In American English the diacritics are effectively quaint decorations. Many people naïvely assume that when word auto-corrects naive to naïve that this is just a prettiness factor. When they resume spell checking their résumé the diacritics become more important. In English its fair to spell résumé as resume, but it seems cooler to add the accents. Since we stole (borrowed is more politically correct) the word from French, we have a french-like pronunciation of résumé, and aren’t likely to confuse it with resume.
In most other languages diacritics aren’t optional. You wouldn’t exchange a z with an s in english just because they look similar. “A real singer” is a lot different than “a real zinger”.
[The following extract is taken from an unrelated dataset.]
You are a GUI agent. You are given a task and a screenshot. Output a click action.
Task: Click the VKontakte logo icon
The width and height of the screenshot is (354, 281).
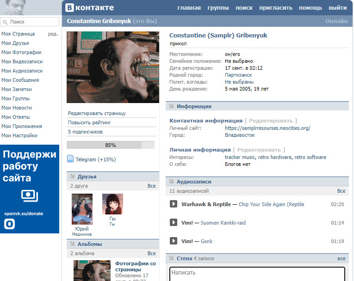[x=69, y=7]

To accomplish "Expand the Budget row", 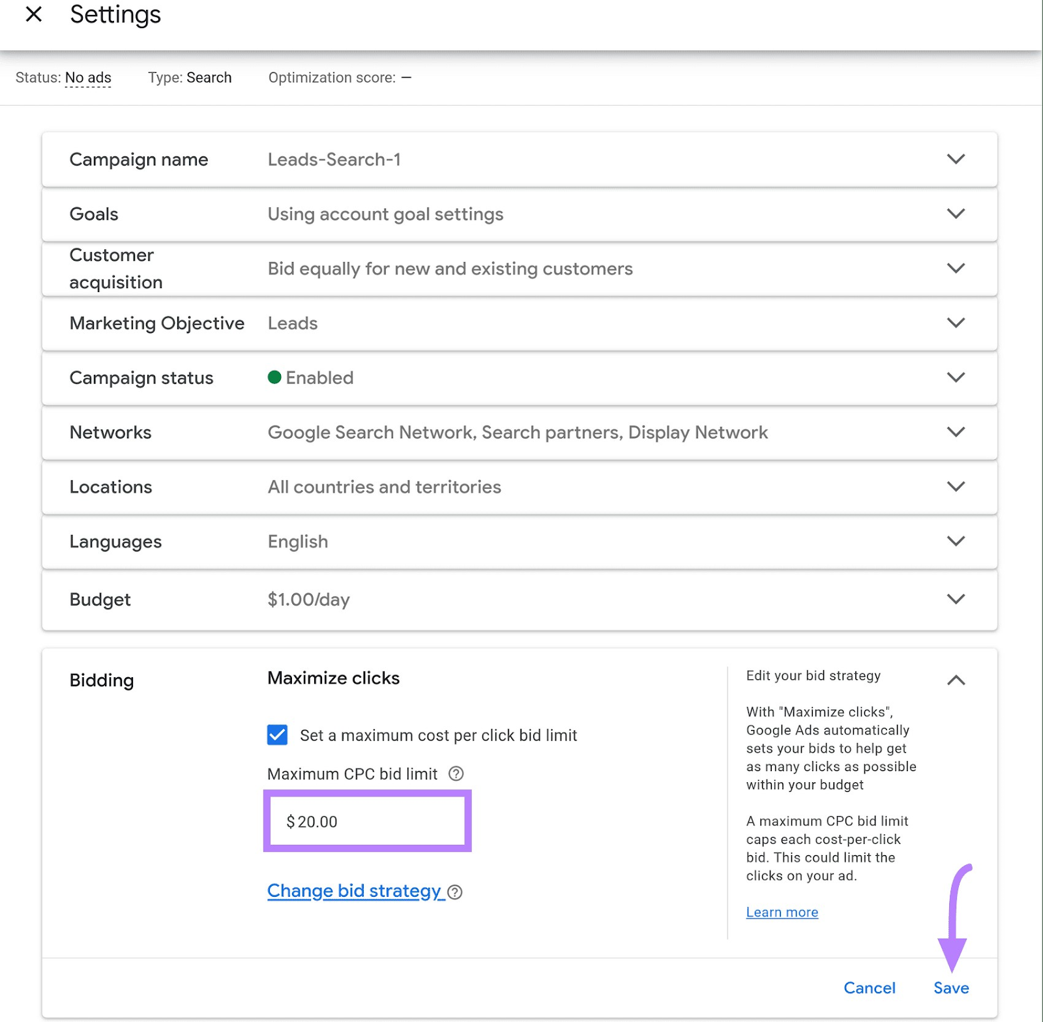I will (x=955, y=599).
Recently I encountered the the following example, a user wanted to get around those pesky diacritics by mapping to ASCII.
The suggested input was:
último año de carrera
The desired output was:
ultimo ano de carrera
My Spanish is nearly non-existent, however word’s spell checker tells me these are all legitimate Spanish words, even without the accents. The meaning goes from something like “the last year of the race” to “I completed the anus of the race.”
Now imagine that you’re trying to reach a new market and you do that to your customer’s names or potential customer’s names, how long will they remain your customer?